Directive
Please rewrite the shell-script thread below, starting at "Well, if running" and ending at "What about holidays?", changing "business day" to "working day".

Given text
───

What is the most elegant way to calculate the previous business day in shell ksh script ?
What I got until now is :
#!/bin/ksh
set -x
DAY_DIFF=1
case `date '+%a'` in
"Sun")
DAY_DIFF=2
;;
"Mon")
DAY_DIFF=3
;;
esac
PREV_DT=`perl -e '($sec,$min,$hour,$mday,$mon,$year,$wday,$yday,$isdst)=localtime(time()-${DAY_DIFF}*24*60*60);printf "%4d%02d%02d",$year+1900,$mon+1,$mday;'`
echo $PREV_DT
How do I make the ${DAY_DIFF} variable to be transmitted as value and not as string ?
Well, if running Perl counts as part of the script, then develop the answer in Perl. The next question is - what defines a business day? Are you a shop/store that is open on Sunday? Saturday? Or a 9-5 Monday to Friday business? What about holidays?
Assuming you're thinking Monday to Friday and holidays are temporarily immaterial, then you can use an algorithm in Perl that notes that wday will be 0 on Sunday through 6 on Saturday, and therefore if wday is 1, you need to subtract 3 * 86400 from time(); if wday is 0, you need to subtract 2 * 86400; and if wday is 6, you need to subtract 1 * 86400. That's what you've got in the Korn shell stuff - just do it in the Perl instead:
#!/bin/perl -w
use strict;
use POSIX;
use constant SECS_PER_DAY => 24 * 60 * 60;
my(@days) = (2, 3, 1, 1, 1, 1, 1);
my($now) = time;
my($sec,$min,$hour,$mday,$mon,$year,$wday,$yday,$isdst)=localtime($now);
print strftime("%Y-%m-%d\n", localtime($now - $days[$wday] * SECS_PER_DAY));
This does assume you have the POSIX module; if not, then you'll need to do roughly the same printf() as you used. I also use ISO 8601 format for dates by preference (also used by XSD and SQL) - hence the illustrated format.

───

Material
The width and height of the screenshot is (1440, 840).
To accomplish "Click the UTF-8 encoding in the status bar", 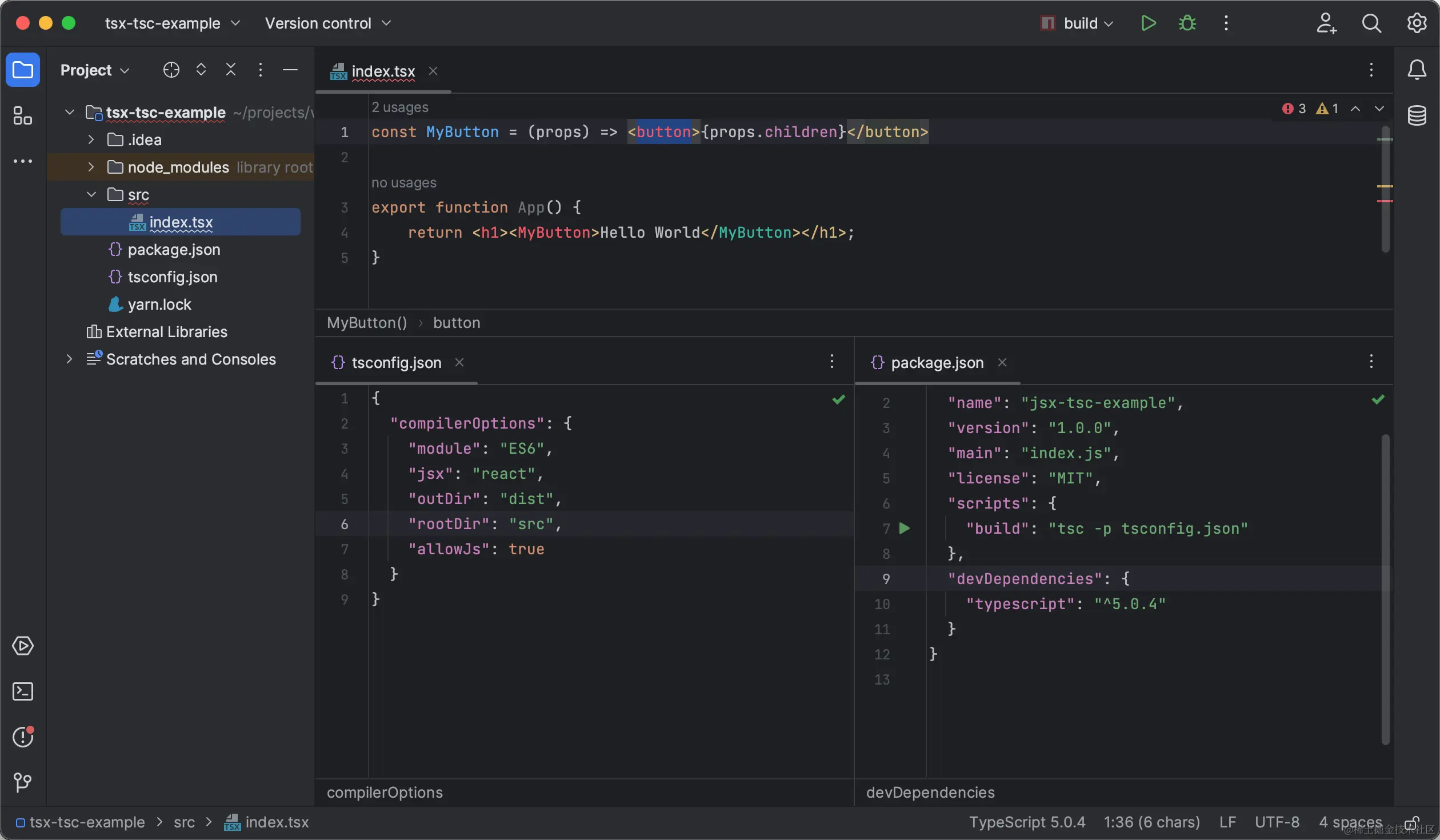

───

Finished task
Well, if running Perl counts as part of the script, then develop the answer in Perl. The next question is - what defines a working day? Are you a shop/store that is open on Sunday? Saturday? Or a 9-5 Monday to Friday business? What about holidays?